Eileen is back to show us how her outdoor bunny sculpture turned out. Thanks, Eileen!
©2017 Eileen Gallagher
Pal Tiya Rabbit Update
I wanted to take a moment to show you the finished product of the Pal Tiya rabbit. I painted it and it is already in the garden. Poor little guy had to endure major thunderstorms on his first night out! He fared quite well.
Painting the sculpture is a bit different than in painting a paper mache sculpture. Kim Beaton says to dampen the sculpture with water first so the medium will accept the paint. Then, one also needs to add a small amount of water to the paint as well and do many layers.
I used Behr indoor/outdoor paint. I found it at Lowes and got the sample sizes. They actually had to mix them, they do not come premixed. Four colors were used, a medium brown, white, black and a blue close to ultramarine blue. From those colors I mixed various shades of brown and gray.
To start off, the whole piece was painted with the medium brown, started mixing the other colors and pretty much dry brushed over the fur with various shades until I got the look I wanted. I used black enamel for the eyes. With paper mache, I usually use acrylic glazing liquid mixed with raw umber to do washes at the end so the darks will be in the crevasses. I did not use it because I did not know if it would hold up outdoors.

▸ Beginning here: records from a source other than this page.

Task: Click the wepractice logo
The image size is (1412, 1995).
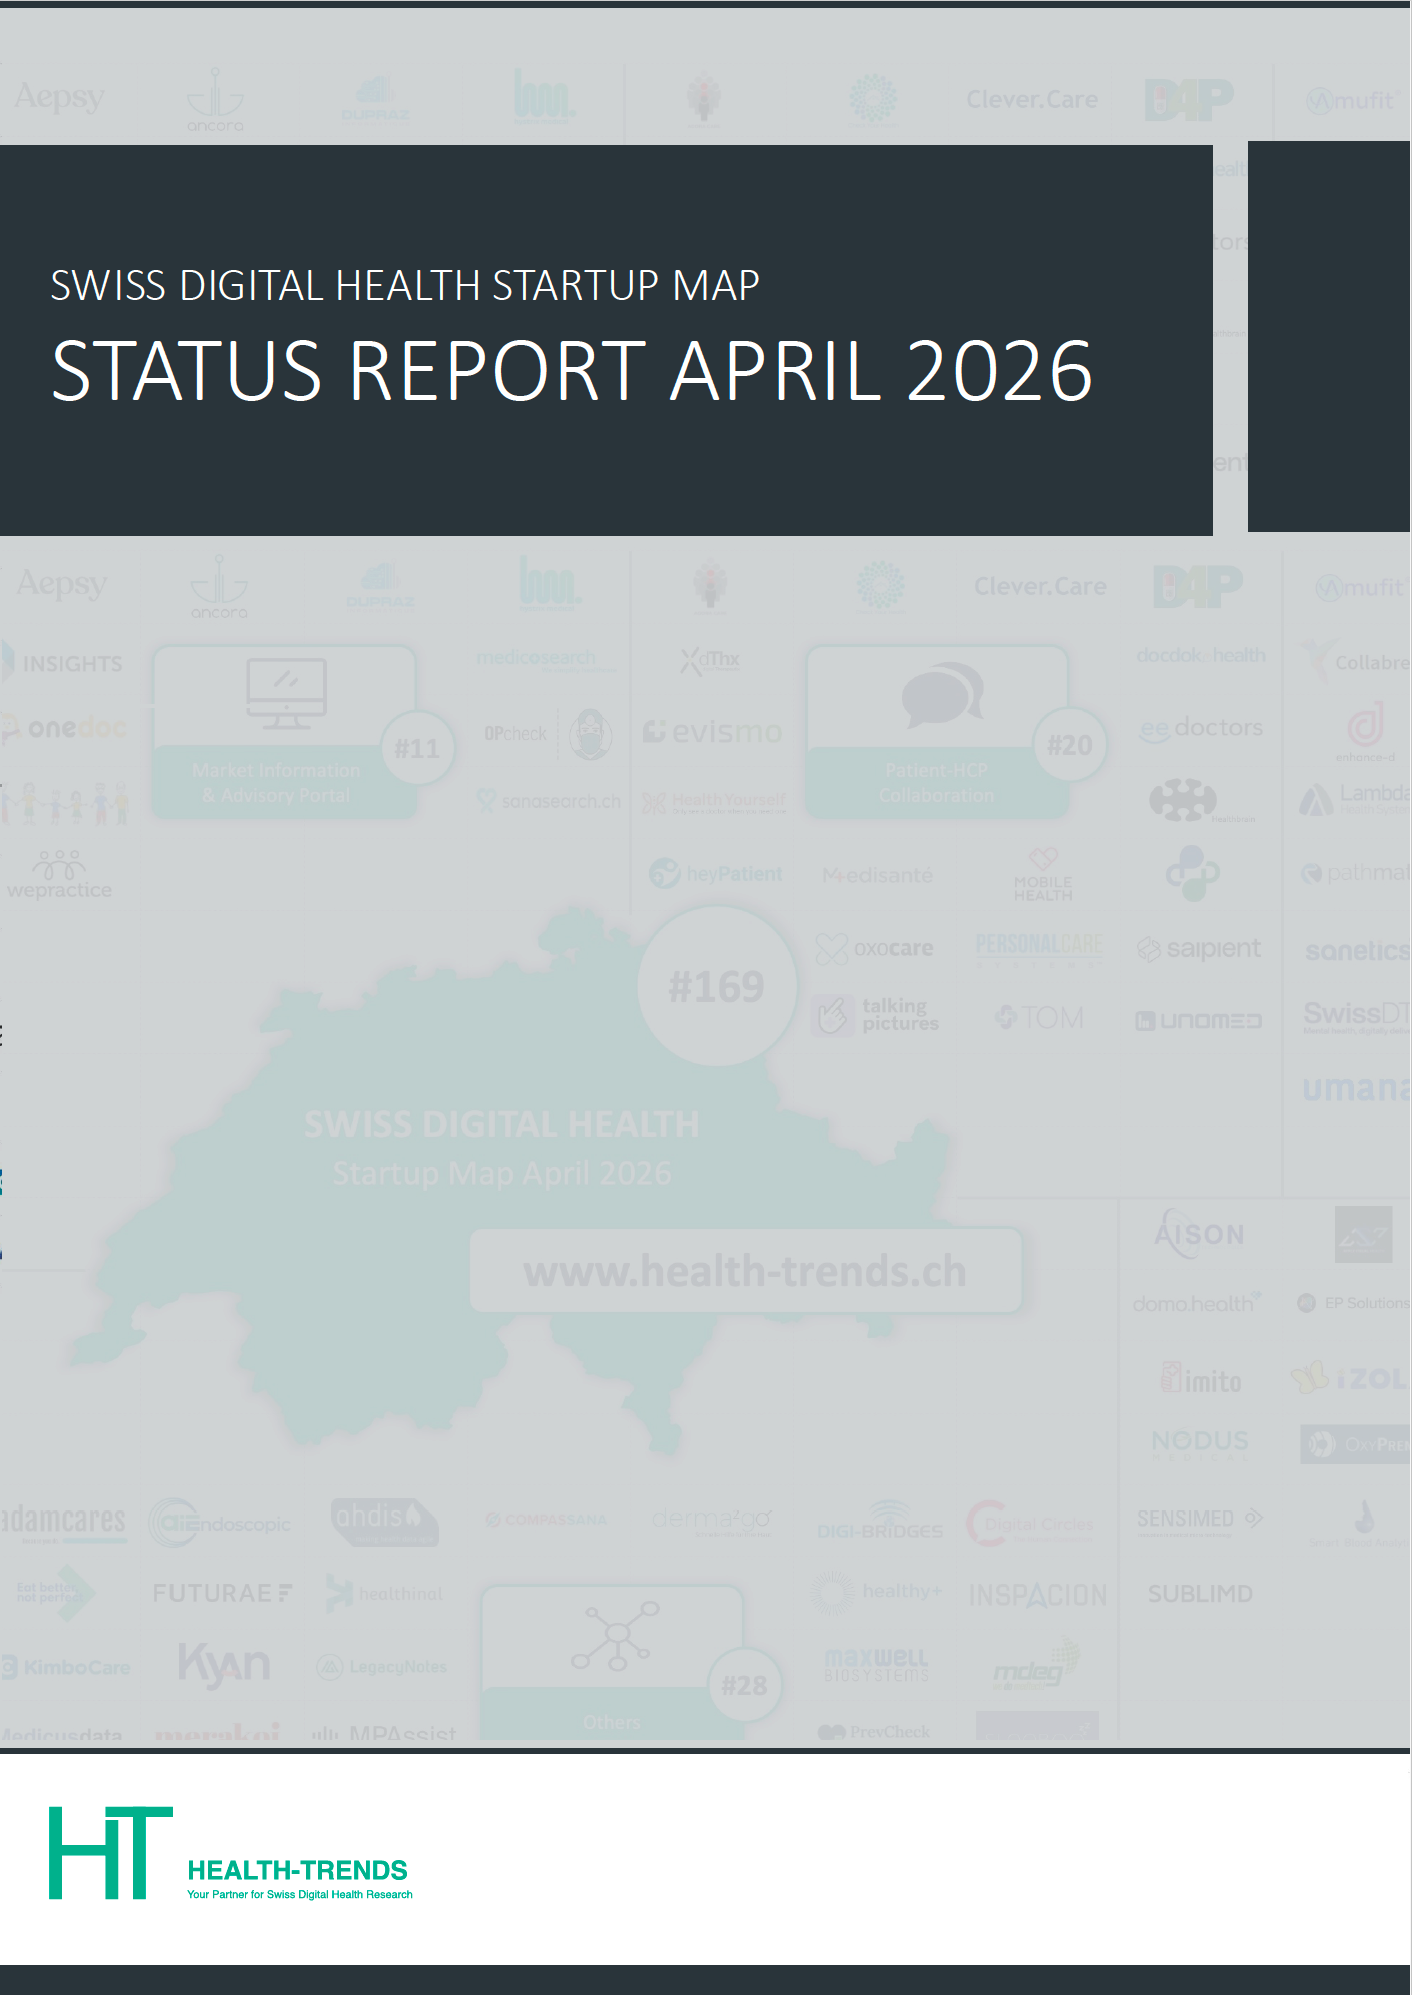Action: pos(60,875)
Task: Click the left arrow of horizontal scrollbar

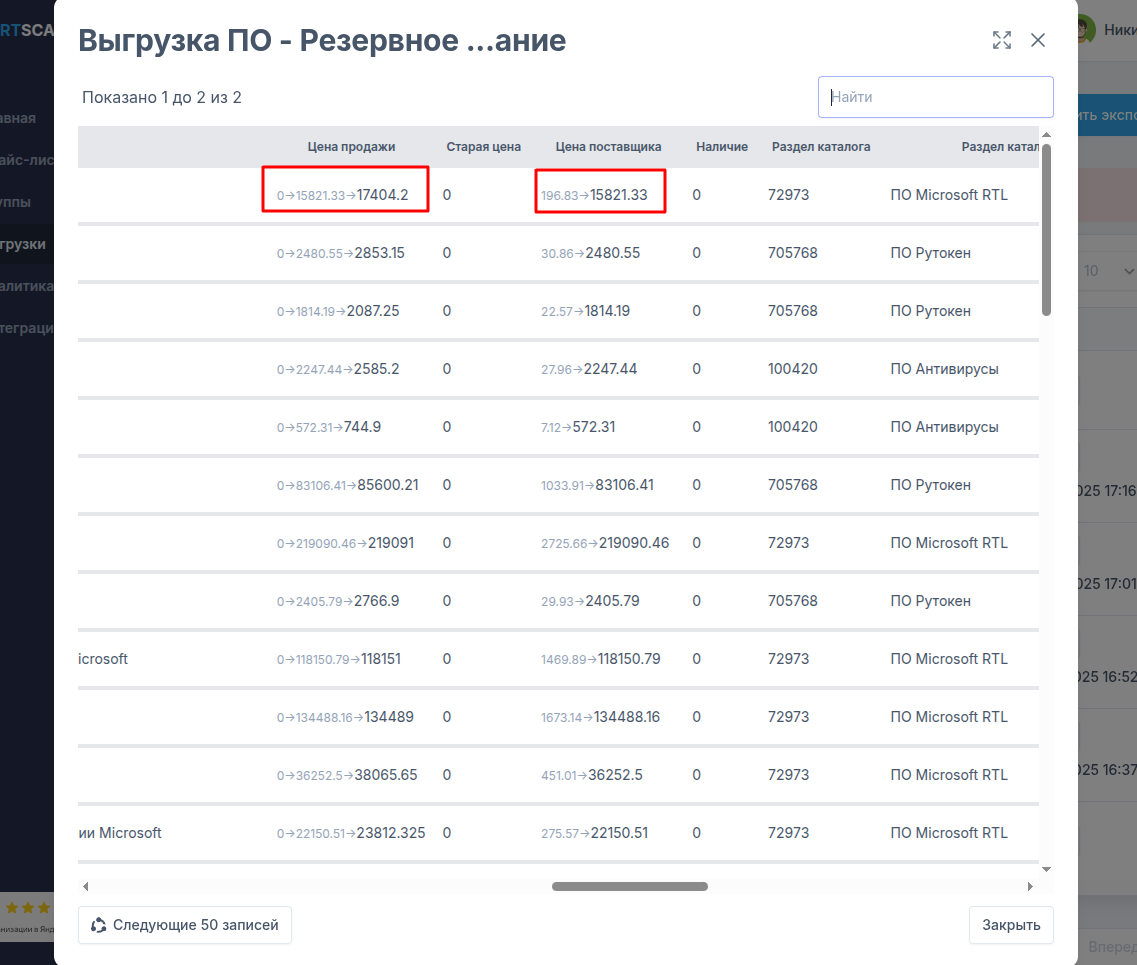Action: pos(86,886)
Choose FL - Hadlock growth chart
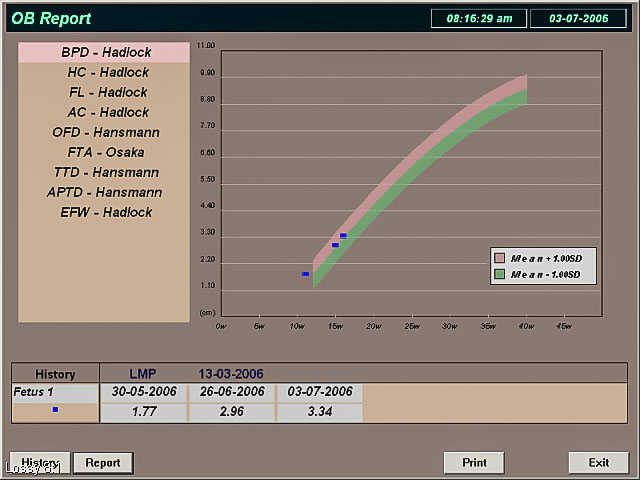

To finish, I sealed it with a waterproof outdoor satin polyurethane. I really did not like the gloss finish so I took a chance and used a final layer of artist quality matte varnish to get rid of the glossy finish. Except for the eyes- I left them shiny. We shall see if it holds up to weather.
What I did notice is that Pal Tiya really soaks in the paint so much more than a paper mache sculpture does. It took a lot of layers very well and dry brushing really did add a lot of dimension.
That’s all Folks. If you do a Pal Tiya piece, please share it with us on the site, we would all love to see it!